Our PamCast motto has the same kind of provocation. It’s all about unveiling to you everything that goes on behind the watch, behind the product.
PamCast is a door or a passport to a new world, and it’s not the same world many of these other watch brands have. Our industry believes too much that our websites should be this static thing.
We only have eight topics for PamCast at the moment, but we’re not limiting ourselves to that. We can think of hundreds of different broadcasts, and we can even rope in the Paneristi, too, like asking about their first Panerai.
SPEAKING OF THE PANERISTI, HOW HAVE YOU BEEN ENGAGING WITH THEM DURING THE PANDEMIC?
We’ve held about 1,500 virtual meetings with customers and journalists since April. It doesn’t replace personal contact but technology has made it easy to keep in touch and has helped us reach people we may not have otherwise reached.

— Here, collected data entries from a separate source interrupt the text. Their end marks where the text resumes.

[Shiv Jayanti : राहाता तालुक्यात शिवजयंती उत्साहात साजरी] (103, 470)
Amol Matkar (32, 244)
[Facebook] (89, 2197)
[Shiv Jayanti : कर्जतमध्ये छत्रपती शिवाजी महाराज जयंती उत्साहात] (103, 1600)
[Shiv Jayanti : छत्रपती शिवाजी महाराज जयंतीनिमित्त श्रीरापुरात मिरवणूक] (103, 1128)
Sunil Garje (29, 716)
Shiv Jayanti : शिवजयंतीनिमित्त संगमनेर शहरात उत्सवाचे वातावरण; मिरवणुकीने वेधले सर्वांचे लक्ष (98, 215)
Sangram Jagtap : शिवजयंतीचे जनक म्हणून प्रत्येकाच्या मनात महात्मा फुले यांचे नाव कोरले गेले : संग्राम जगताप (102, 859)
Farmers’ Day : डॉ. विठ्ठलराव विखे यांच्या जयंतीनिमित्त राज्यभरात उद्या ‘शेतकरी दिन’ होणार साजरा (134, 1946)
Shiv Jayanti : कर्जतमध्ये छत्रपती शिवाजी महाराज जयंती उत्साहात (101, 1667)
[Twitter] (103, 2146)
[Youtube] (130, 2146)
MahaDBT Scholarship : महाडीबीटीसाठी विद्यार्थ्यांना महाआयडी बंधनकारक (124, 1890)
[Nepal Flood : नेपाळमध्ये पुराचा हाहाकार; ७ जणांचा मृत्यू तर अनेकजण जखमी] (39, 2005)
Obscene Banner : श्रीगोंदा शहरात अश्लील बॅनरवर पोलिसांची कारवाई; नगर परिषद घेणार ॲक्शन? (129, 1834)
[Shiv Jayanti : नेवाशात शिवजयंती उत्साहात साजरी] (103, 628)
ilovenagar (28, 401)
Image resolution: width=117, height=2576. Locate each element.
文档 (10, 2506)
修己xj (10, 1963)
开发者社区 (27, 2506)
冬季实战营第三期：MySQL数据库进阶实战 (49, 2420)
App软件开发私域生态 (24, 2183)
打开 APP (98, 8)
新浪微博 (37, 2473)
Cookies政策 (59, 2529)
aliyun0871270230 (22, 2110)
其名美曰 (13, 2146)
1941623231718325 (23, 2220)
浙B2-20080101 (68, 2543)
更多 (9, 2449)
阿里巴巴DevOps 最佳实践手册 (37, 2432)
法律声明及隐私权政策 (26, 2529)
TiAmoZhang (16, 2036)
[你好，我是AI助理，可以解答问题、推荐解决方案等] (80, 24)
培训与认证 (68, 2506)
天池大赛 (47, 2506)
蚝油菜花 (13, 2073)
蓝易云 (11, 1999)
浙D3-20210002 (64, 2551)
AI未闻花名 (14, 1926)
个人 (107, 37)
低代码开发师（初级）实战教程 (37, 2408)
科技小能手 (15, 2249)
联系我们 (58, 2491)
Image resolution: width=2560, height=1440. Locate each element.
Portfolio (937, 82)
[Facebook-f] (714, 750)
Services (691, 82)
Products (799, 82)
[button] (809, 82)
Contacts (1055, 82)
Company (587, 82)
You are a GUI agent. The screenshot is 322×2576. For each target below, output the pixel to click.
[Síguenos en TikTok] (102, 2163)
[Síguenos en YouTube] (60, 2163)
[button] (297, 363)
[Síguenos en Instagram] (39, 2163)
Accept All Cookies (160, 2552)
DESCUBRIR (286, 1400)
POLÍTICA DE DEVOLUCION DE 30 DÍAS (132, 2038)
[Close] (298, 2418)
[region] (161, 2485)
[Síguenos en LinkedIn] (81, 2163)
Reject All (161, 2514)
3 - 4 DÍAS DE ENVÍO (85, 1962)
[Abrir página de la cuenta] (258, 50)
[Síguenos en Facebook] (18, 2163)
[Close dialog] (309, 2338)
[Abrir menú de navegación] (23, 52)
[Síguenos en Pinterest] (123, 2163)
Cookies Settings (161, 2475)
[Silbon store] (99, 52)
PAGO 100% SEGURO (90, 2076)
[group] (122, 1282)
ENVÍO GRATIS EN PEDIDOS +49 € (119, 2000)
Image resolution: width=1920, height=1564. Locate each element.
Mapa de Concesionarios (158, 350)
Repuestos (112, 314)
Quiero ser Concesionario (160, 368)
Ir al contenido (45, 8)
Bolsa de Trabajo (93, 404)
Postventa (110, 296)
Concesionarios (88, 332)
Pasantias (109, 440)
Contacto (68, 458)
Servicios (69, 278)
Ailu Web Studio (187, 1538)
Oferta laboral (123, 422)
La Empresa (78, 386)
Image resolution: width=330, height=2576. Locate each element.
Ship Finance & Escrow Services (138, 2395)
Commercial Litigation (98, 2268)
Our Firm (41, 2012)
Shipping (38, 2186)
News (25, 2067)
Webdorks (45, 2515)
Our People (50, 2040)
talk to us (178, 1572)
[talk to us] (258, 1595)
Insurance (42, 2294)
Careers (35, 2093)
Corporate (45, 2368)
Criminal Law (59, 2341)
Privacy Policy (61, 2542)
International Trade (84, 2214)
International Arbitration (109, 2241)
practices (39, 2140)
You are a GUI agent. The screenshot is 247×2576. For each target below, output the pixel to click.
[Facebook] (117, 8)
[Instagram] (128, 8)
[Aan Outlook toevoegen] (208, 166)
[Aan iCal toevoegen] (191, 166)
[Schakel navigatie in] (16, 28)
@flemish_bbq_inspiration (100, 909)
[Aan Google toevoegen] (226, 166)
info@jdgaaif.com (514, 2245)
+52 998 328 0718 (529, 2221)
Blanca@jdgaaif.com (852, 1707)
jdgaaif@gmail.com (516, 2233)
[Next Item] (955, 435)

There is beauty in these difficult moments, and that is by being part of a second family. We have 740 employees and 30,000 Paneristi – and we are all connected by our one common passion.
“There is beauty in these difficult moments, and that is by being part of a second family. We have 740 employees and 30,000 Paneristi – and we are all connected by our one common passion.”